David Patient, Travers Smith
David Patient

The three-word message, which Travers is using in hashtag format, emerged out of a partners’ discussion session about how to call out inappropriate language.

So far it has been promoted through the firm’s inclusive language seminars, run by its CSR and diversity director Chris Edwards and employment partner Siân Keall, but managing partner David Patient said there will eventually be a wider campaign around it.

“It is about trying to promote inclusion in the broader sense,” Patient told The Lawyer. “We were trying to find a way to empower people to support each other. If someone finds something that has been said uncomfortable, they don’t have to shy away, they can say ‘That’s not cool’ and immediately the whole situation is defused.

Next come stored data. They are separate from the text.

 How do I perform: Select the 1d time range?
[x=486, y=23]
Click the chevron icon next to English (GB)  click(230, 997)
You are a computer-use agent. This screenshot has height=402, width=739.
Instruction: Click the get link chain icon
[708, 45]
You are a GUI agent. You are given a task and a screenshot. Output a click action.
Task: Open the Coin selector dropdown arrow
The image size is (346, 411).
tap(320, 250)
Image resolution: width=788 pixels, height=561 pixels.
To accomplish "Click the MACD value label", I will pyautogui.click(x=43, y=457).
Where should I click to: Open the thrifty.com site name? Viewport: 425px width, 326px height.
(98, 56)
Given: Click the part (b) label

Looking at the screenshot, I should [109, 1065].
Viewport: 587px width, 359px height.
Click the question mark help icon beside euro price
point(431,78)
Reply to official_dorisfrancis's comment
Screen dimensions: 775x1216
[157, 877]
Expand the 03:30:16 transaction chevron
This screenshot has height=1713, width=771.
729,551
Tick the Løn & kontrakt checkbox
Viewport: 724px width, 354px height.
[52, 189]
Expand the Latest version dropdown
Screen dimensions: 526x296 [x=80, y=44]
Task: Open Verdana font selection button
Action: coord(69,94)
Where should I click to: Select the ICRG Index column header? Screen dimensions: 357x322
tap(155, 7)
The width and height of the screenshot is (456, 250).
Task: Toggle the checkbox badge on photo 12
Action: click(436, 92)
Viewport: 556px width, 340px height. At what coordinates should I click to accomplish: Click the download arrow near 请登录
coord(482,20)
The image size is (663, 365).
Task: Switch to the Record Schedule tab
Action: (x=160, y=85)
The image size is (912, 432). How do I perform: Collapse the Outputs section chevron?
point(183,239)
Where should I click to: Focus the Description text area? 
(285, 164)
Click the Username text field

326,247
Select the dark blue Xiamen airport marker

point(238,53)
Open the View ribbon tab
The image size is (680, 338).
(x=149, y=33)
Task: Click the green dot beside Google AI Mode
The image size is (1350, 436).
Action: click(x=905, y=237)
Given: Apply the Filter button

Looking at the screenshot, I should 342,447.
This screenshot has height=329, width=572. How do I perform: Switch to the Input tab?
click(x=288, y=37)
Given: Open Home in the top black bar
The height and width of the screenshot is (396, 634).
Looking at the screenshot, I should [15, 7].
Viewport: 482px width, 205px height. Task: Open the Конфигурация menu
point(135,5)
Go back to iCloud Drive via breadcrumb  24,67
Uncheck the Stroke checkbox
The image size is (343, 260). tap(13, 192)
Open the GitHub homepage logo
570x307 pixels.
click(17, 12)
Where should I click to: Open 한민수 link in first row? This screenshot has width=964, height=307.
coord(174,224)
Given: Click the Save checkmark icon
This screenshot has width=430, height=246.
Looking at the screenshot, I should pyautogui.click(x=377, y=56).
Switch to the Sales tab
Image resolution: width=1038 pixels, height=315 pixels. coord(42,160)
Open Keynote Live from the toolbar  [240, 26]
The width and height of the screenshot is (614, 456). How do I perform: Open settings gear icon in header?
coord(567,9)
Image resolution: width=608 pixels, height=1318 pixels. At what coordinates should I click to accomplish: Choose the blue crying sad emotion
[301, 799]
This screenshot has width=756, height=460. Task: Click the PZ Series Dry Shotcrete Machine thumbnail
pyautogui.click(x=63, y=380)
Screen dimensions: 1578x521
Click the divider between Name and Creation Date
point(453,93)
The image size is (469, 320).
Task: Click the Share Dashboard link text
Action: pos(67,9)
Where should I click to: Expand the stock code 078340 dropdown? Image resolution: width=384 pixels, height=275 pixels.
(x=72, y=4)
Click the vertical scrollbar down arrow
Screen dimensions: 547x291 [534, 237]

It’s not about blame or ridicule, it makes things non-confrontational.”

Patient said the move was not a specific reaction to the #MeToo phenomenon which has been sparked by the Harvey Weinstein sexual harassment revelations. The question of attitudes to gender in the legal profession has also been in the news of late, with the revelation that several lawyers were on the guest list for the now-notorious Presidents Club dinner.

Meanwhile, Baker McKenzie has been forced to issue an apology over the way in which it handled a sexual misconduct complaint made by an associate several years ago, instructing Simmons & Simmons to conduct an independent external review.

It is not the first time the legal profession has grappled with more sensitive use of language. In 2016 The Lawyer revealed that Freshfields Bruckhaus Deringer was officially banning ‘Dear Sirs’ from all of its communications and legal documents.